Mayle also asserted a claim under RFRA, which prohibits the government from substantially burdening an individual’s religious-liberty rights.   However, Wood and her colleagues did not see how the motto burdened religion:  “No matter how that case is decided, however, no reasonable person would believe that using currency has religious significance. And because using money is not a religious exercise, and the motto has secular as well as religious significance, Mayle has not plausibly alleged that the motto’s placement on currency increases the burden on practicing Satanism.”

Mayle’s free-speech claim fared no better.  He argued that the inclusion of the motto on the nation’s currency amounted to a form of compelled speech.   “But Mayle is not in any meaningful way affirming the motto by using currency,” Wood explained.

6th Circuit Decision

A similar case arose out of Ohio, as a group of more than forty (40) plaintiffs – which included atheists, Humanists, and one Jewish litigant – filed a lawsuit alleging similar constitutional and statutory claims as Mayle.  A federal district court ruled in favor of the government and the plaintiffs appealed.

A three-judge panel of the 6th Circuit also rejected the claims of the plaintiffs in New Doe Child #1 v. Congress of the United States.  However, one judge dissented.

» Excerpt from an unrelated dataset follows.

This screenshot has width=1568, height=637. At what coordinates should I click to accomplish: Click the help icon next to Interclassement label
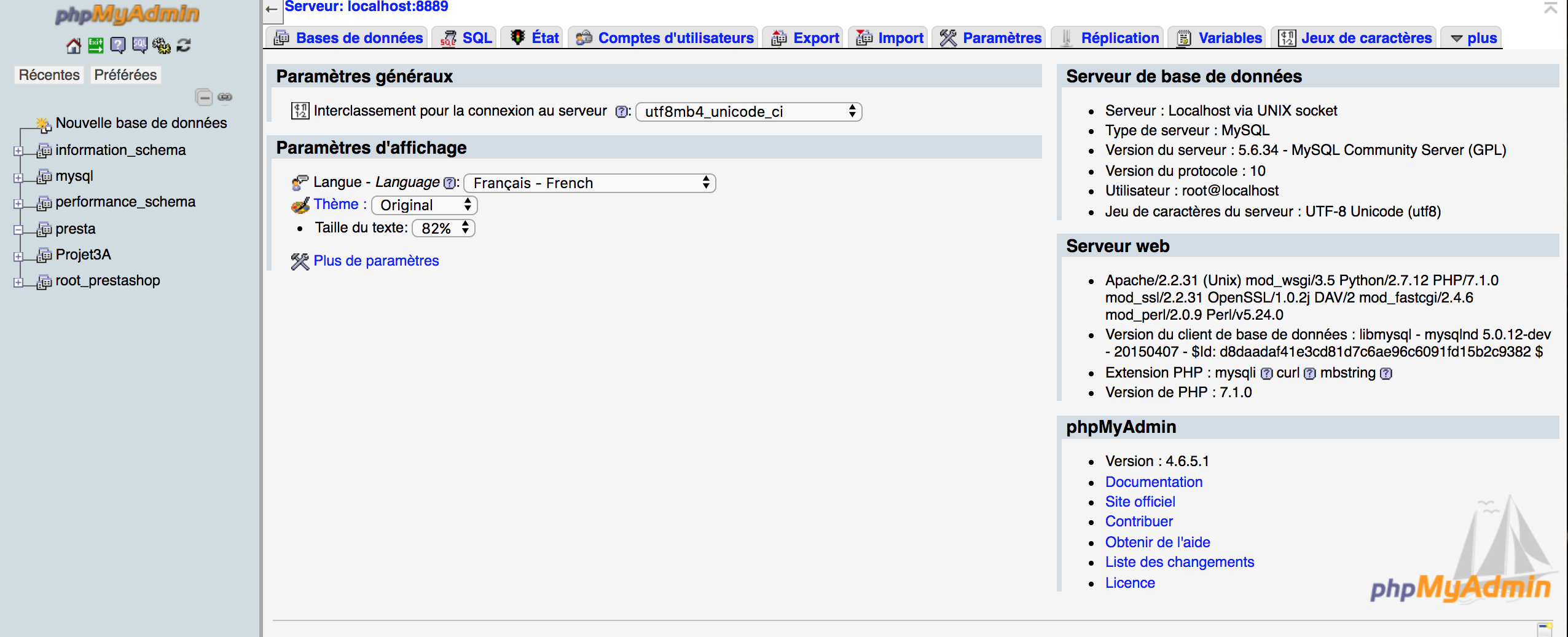pos(621,112)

The Sixth Circuit majority devoted most of its analysis to the RFRA claim, asking whether the motto amounted to a substantial burden on the plaintiffs’ religions.   Judge Jane Stranch, writing for the majority, reasoned that the plaintiffs adequately alleged that they were exercising their religion in opposing the religious reference in the motto.

However, she found that there was not an adequate showing of a “substantial burden” under RFRA.   She pointed out that the plaintiffs failed to show “they lack a feasible alternative to cash for engaging in commerce.”   She concluded that “RFRA does not require the Government to permit Plaintiffs to use their preferred means of payment.”

However, Judge Karen Nelson Moore reasoned that most the plaintiffs did allege properly a substantial burden on their religion.  She wrote that “numerous transactions in our economy require the use of cash only” and this did impose an impact on plaintiff’s religious beliefs.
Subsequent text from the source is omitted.